Les jeunes qui n’ont fait que récolter les signatures ne comprennent pas pourquoi leur droit à la libre expression est traité d’insurrection. D’où le bras de fer avec le régime de Joseph Kabila qu’ils qualifient de dictature. Comme les jeunes de Tunisie, les parlementaires de Butembo demandent, si l’on en croit les chansons scandées cette nuit, la démission du gouvernement et le départ de Joseph Kabila.



Pour la petite histoire de cette révolution en gestation, la semaine dernière la police était descendue en masse au quartier FURU pour arracher le calicot annonçant la récolte des signatures et stigmatisant les manœuvres dictatoriales de l’AMP. Le lendemain, les jeunes ont remis le même calicot et l’opération de la récolte des signatures s’est poursuivie avec plus d’engouement. L’attaque de l’armée avait sans le vouloir fait la pub de l’opération. Sur les listes des signatures on trouve des noms des congolais de Beni, Mangina, etc., qui s’arrêtent au parlement de FURU pour signer la pétition contre la révision constitutionnelle et exprimer leur désaveu vis-à-vis de l’AMP !

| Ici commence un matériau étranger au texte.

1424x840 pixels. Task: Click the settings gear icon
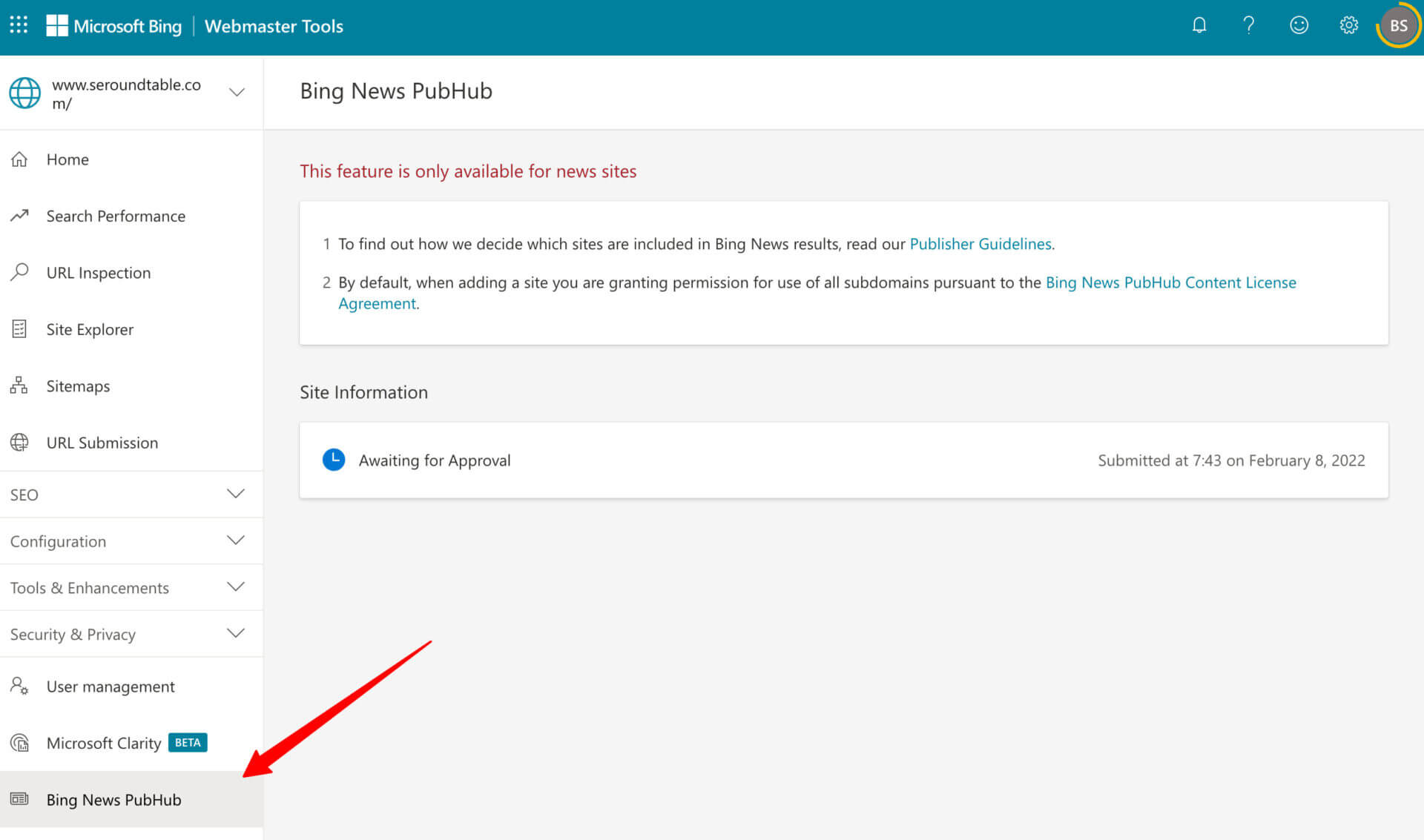pos(1349,26)
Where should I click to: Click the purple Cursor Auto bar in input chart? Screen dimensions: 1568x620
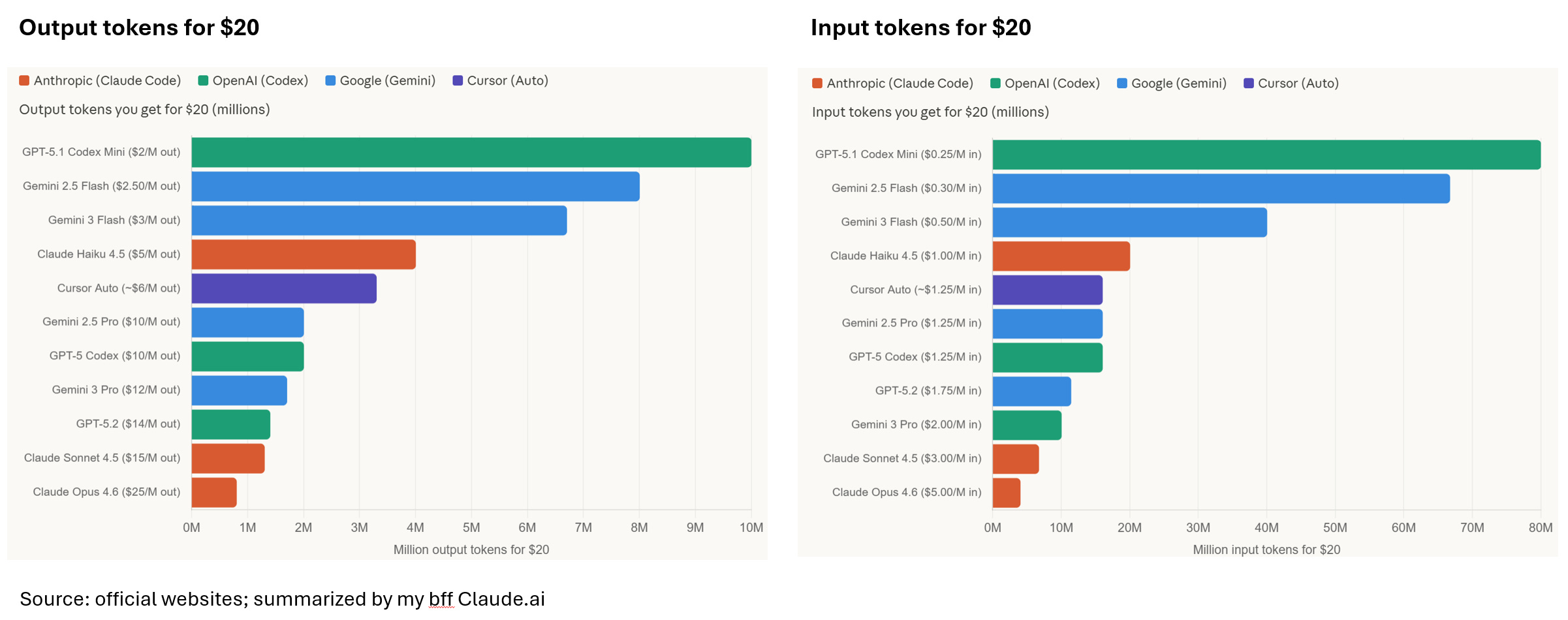[x=1047, y=290]
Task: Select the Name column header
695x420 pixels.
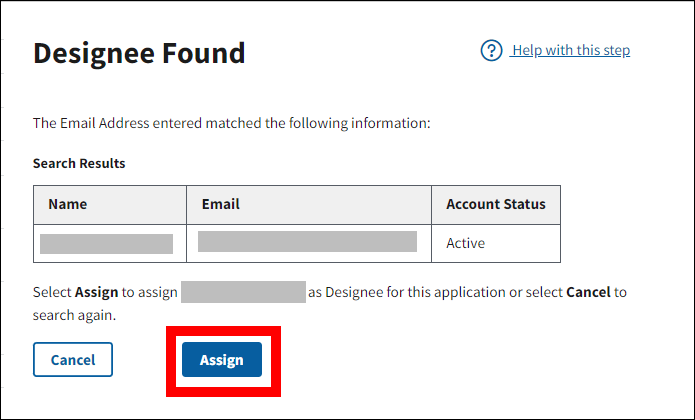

L’histoire se répète à Butembo. Plus on réprime un mouvement, plus on lui permet de s’enraciner et d’attirer plus d’adeptes. C’est ainsi que d’autres quartiers de la ville se sont constitués aussi en autodéfense dans la foulée de l’attaque de FURU. En l’espace de deux semaines, trois bandits dont deux en tenue policière ont été arrêtés par les jeunes de la ville. Deux de ces bandits ont été lapidés à mort. Au lieu que l’armée et la police qui n’arrivent pas à arrêter un seul bandit prêtent main forte à cette jeunesse, on assiste à la chasse à l’homme pour faire taire cette jeunesse décidée de se prendre en charge. En effet, le pouvoir voit l’auto-prise en charge de la jeunesse de Butembo comme un défi, raison pour laquelle il a choisi la force au lieu du droit. Pour les Jeunes Patriotes, le pouvoir est du côté des bandits, des tueurs qui restent impunis. La jeunesse qui arrête les bandits est quant à elle réprimée par le pouvoir.



Plusieurs politiciens du Nord-Kivu soupçonnés d’être derrière la pétition contre la révision constitutionnelle ont été entendus sur PV à Goma et à Butembo. Mais les Jeunes Patriotes de Butembo persistent et signent qu’ils agissent d’eux-mêmes car ils sont déçus par les politiciens qui ont pactisé avec l’ennemi et qui se taisent pendant que cet ennemi massacre les jeunes de Butembo. L’an 2010 était la plus meurtrière avec plus de 50 Jeunes assassinés dans la seule ville de Butembo. Le bras de fer avec le régime de Kinshasa est donc né de cette insécurité entretenue dans la ville de Butembo.



Au lieu de répondre aux doléances de cette jeunesse frustrée dont le patriotisme n’est plus à démontrer, le régime de Kinshasa qui négocie souvent avec les milices rwandaises a choisi le fusil et le gaz lacrymogène pour en finir avec cette libre expression de la jeunesse de Butembo, notamment à FURU et à KATWA où les jeunes ont construit eux-mêmes leurs lieux de rencontre qu’ils appellent « hémicycles ».

Hier Jeudi 27 janvier 2011 vers 17h00 ces deux hémicycles ont été rasé par l’armée et la police à l’issue d’une réunion extraordinaire de ce qu’on appelle par euphémisme « conseil de securité de la ville » tenue à la Commune Mususa. Aussitôt les militaires et les policiers partis, les jeunes de KATWA et de FURU ont reconstruit leurs hémicycles au cours de la nuit grâce à la solidarité de la population locale qui voit leur salut dans l’action de ces Jeunes Patriotes. En effet depuis bientôt trois ans, le bandit, le militaire, et le policier sont logés à la même enseigne dans la ville de Butembo.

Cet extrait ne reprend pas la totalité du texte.